Orosz: Ich kann mir gut vorstellen, dass eine etwaige Initiative z. B. durch den Freistaat Bayern unterstützt und mitgetragen wird.
DAZ: Unabhängig von einem Verbot des Versandhandels mit verschreibungspflichtigen Arzneimitteln, besteht ja auch noch die Möglichkeit, den Versandhandelsbegriff für Arzneimittel im Arzneimittelgesetz so zu definieren, dass Ausfransungen bei der Sammlung von Rezepten und der gewerblichen Aushändigung bzw. der Abholung von Arzneimitteln außerhalb der Apothekenbetriebsräume verhindert werden. Eine solche Restriktion hätte den Vorteil, dass es auch für OTC-Arzneimittel den üblichen Sicherheitsstandard wiederherstellen würde. Wie stehen Sie zu diesem Vorschlag?
Orosz: Ich sagte bereits, dass ich mich zum weiteren Weg nach dem Urteil des Bundesverwaltungsgerichts im Detail erst nach einer gründlichen Analyse der schriftlichen Urteilsgründe äußern kann. Trotzdem stehe ich dem von Ihnen erwähnten Vorschlag zunächst offen gegenüber. Er wird in der pharmazeutischen Fachpresse der letzten Woche ja immer als die "kleine Lösung" nach dem Urteil des Bundesverwaltungsgerichts bezeichnet. Ein Nachteil dieser Lösung könnte sein, dass wir die ausländischen Versandapotheken wieder nicht erreichen ...
DAZ: Aber man könnte das Sammeln der Rezepte, das ja in Deutschland stattfindet, wohl mithilfe des Wettbewerbsrechts unterbinden …
Orosz: Mein Ziel ist eine schnelle rechtliche Untersetzung des dm-Urteils vom 13. März 2008, um einen sicheren und rechtsklaren Versandhandel mit Arzneimitteln zu gewährleisten. So eine Initiative braucht Mehrheiten. Ob mit dieser "kleinen Lösung" eine fachlich sinnvolle und rechtsklare Regelung möglich ist, die darüber hinaus auch eine politische Mehrheit findet, sollte man zu gegebener Zeit entscheiden.

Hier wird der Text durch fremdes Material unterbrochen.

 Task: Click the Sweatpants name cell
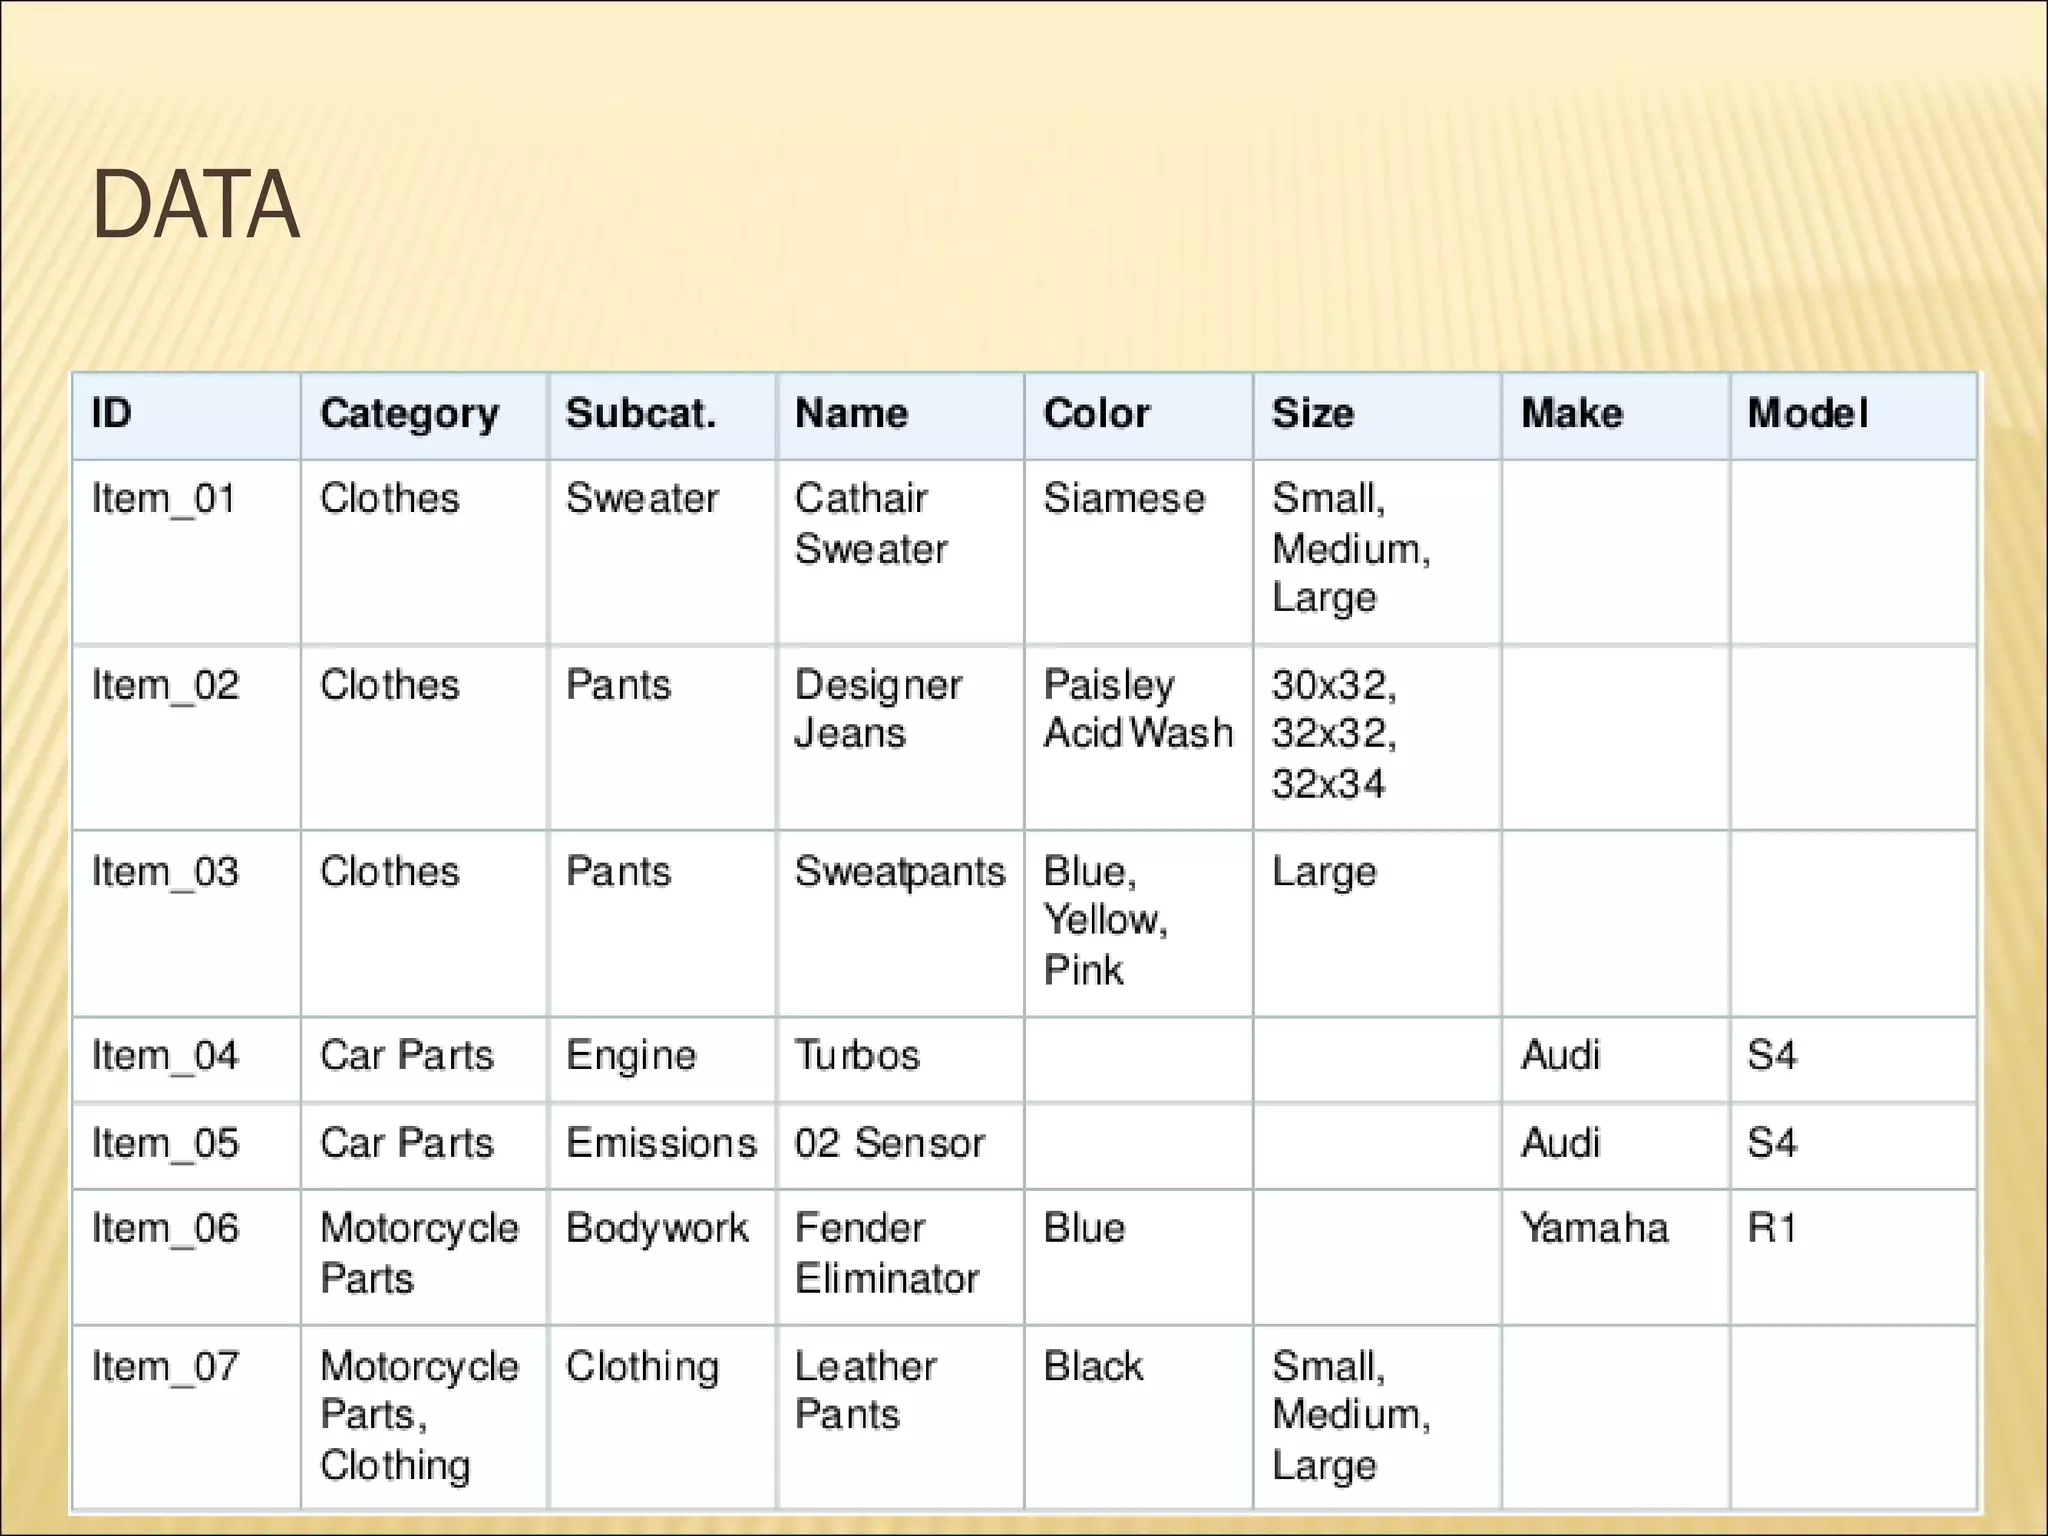899,872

DAZ: Wie sehen die nächsten Schritte des Landes Sachsen in der Angelegenheit aus? Welchen Zeitrahmen halten Sie für realistisch?
Orosz: Eine weitere rechtliche Untersetzung des Urteils des Bundesverwaltungsgerichtes muss unbedingt und schnellstmöglich erfolgen. Bis zum Sommer 2008 muss klar sein, wohin die Reise geht und in welche Richtung sich die Angelegenheit entwickelt.
Ich werde mich dafür einsetzen, dass dieser Prozess im Interesse der Patientinnen und Patienten und damit im Sinne eines sicheren und klar geregelten Arzneimittelverkehrs abläuft.
DAZ: Frau Ministerin, vielen Dank für das Gespräch.